» **Task objective**:
In the listing below, print exactly the lines between the line holding "You are a GUI" and the line holding "Contact (43, 2140)", inclusive, and no more.

» **Data records**:
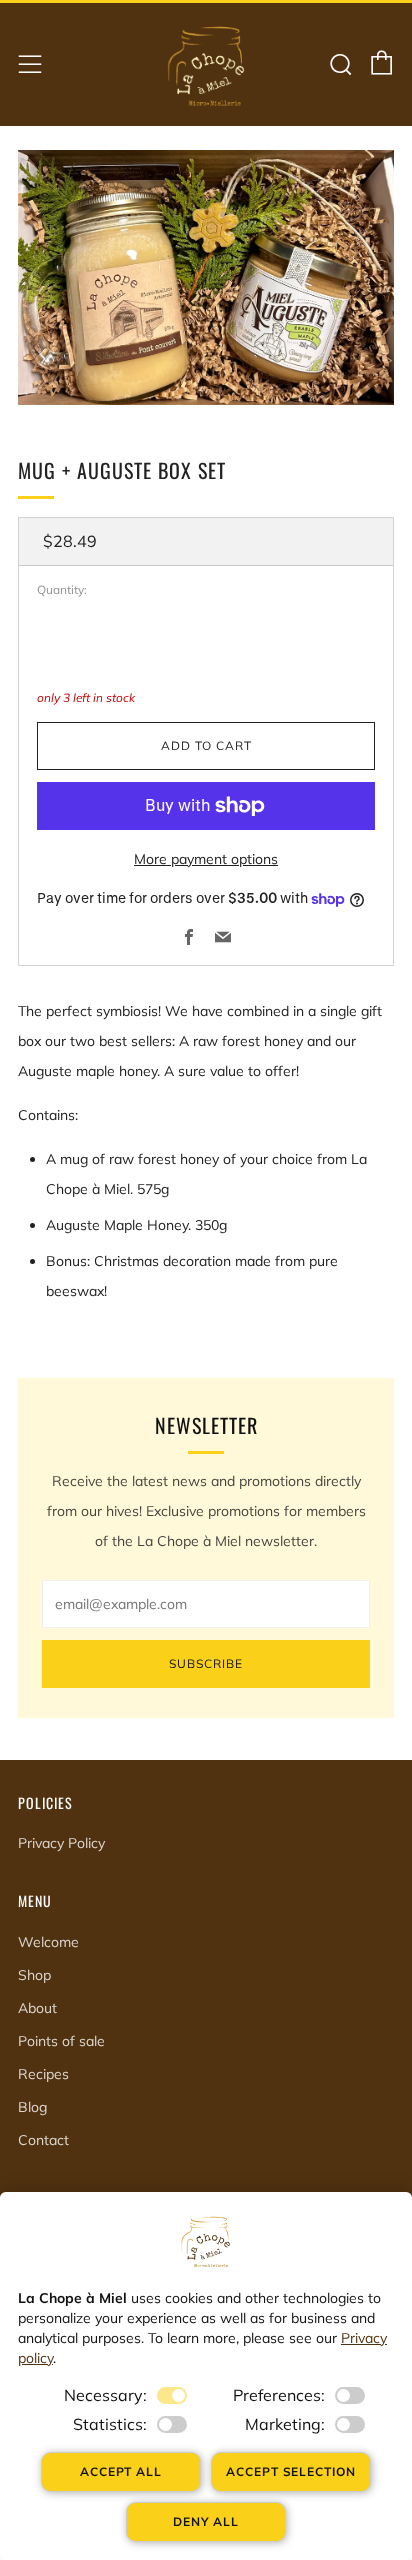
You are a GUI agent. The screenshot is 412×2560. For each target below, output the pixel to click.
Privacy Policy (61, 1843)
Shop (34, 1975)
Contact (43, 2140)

--

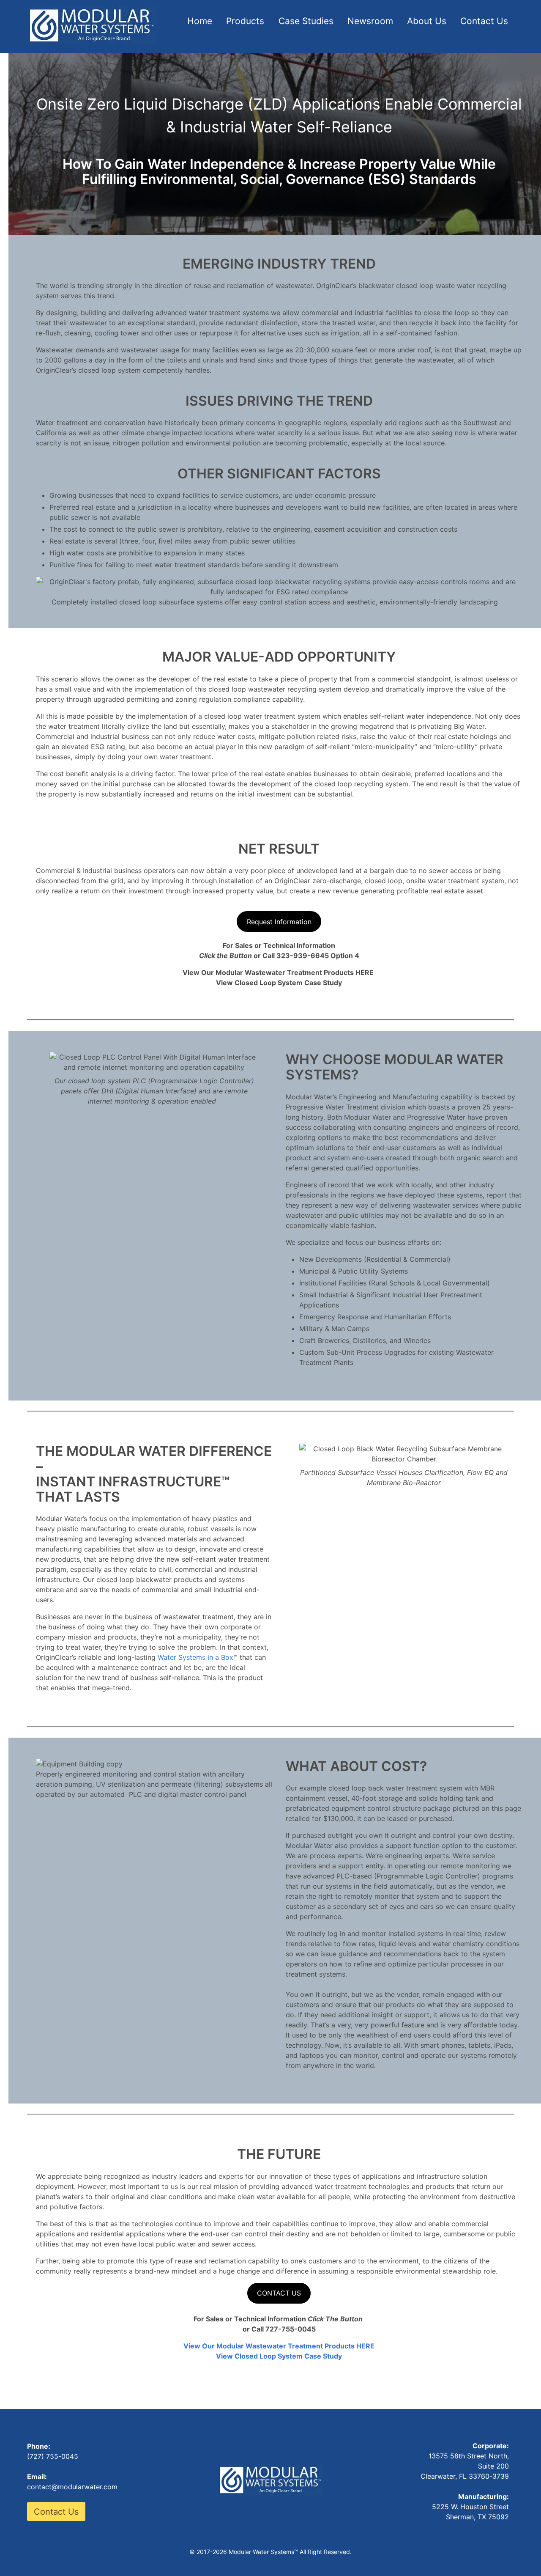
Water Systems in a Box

» **Exercise response**:
You are a GUI agent. The screenshot is 412×2560. For each target below, output the pixel to click.
Privacy Policy (61, 1843)
Shop (34, 1975)
Contact (43, 2140)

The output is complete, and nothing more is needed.